The aim of this study was to investigate whether platelet autoantibody specificity is associated with response to IVIG treatment in patients with ITP. After obtaining approval from our Institutional Review Board, we retrospectively reviewed the clinical history of ITP patients who had platelet autoantibody tests performed and had received IVIG for the treatment of thrombocytopenia between 2000 and 2006. ITP was diagnosed by clinical criteria. Since it became available to our institution as a referral test in 2000, platelet autoantibody testing is being performed ever more frequently when a diagnosis of ITP is suspected. All platelet autoantibody tests were performed by the Blood Center of Wisconsin (Milwaukee, WI, USA) using the PakAuto assay (GTI, Brookfield, WI, USA). This commercially available GP-specific solid phase enzyme-immunoassay is designed primarily to detect autoantibodies reactive with platelet GPIIb/IIIa, GPIb/IX, or GPIa/IIa. The sensitivity, specificity, positive, and negative predictive values were reported to be 53%, 72%, 90%, and 24%, respectively.7 A test is considered positive when an autoantibody is detected in the patient’s eluate (platelet-associated). IVIG was generally given at a dose of 1 g/kg/day intravenously for 2 days, each infusion over a period of 4 to 6 hours. A response to IVIG was defined as a post-treatment platelet count of ≥50×10/L with a minimum increment of 30×10/L.

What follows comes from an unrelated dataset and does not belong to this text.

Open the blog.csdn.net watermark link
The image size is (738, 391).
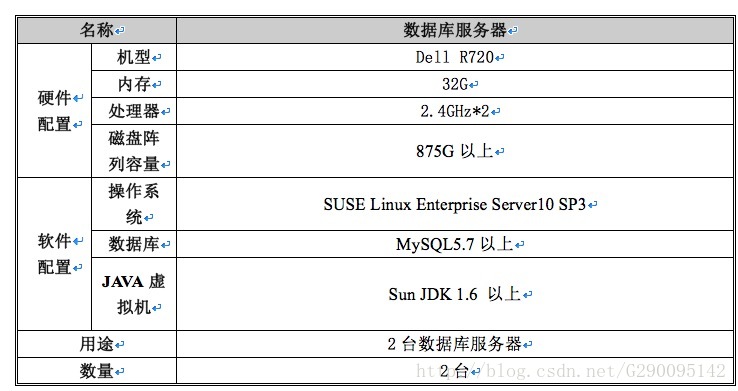(570, 371)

We found 17 patients who had received IVIG and had had platelet autoantibody tests performed (Table 1). Their median age was 58 years (range, 20–83) and ten (59%) were males. ITP was considered idiopathic in 13 patients. In the remaining four patients, the following hematologic conditions were present: chronic lymphocytic leukemia (n=2), myelodysplastic syndrome (n=1), and non-Hodgkin’s lymphoma (n=1). Antibodies reactive with GPIIb/IIIa, GPIb/IX, and GPIa/IIa were detected in 13, 10, and 8 patients, respectively. In three patients, none of these antibodies was detected. Among the 14 patients with antibodies, nine (64%) had antibodies against more than one glycoprotein. The median pretreatment platelet count was 22×10/L (range, 1–68). Overall, ten (59%) patients responded to IVIG. We analyzed IVIG response rate according to platelet autoantibody specificity. A response occurred in seven out of seven patients without anti-GPIb/IX, but in only three out of ten patients with anti-GPIb/IX (p<0.01). Responses occurred similarly in patients with (3 out of 8) or without (7 out of 9) anti-GPIa/IIa (p=0.15) and in patients with (7 out of 13) or without (3 out of 4) anti-GPIIb/IIIa (p=0.60). We did not find any of the clinical features including sex, age, platelet count at the time of treatment, and number of prior therapies to be predictive of IVIG response (data not shown). Except for occasional mild infusion reactions, no patient developed any complication from IVIG therapy.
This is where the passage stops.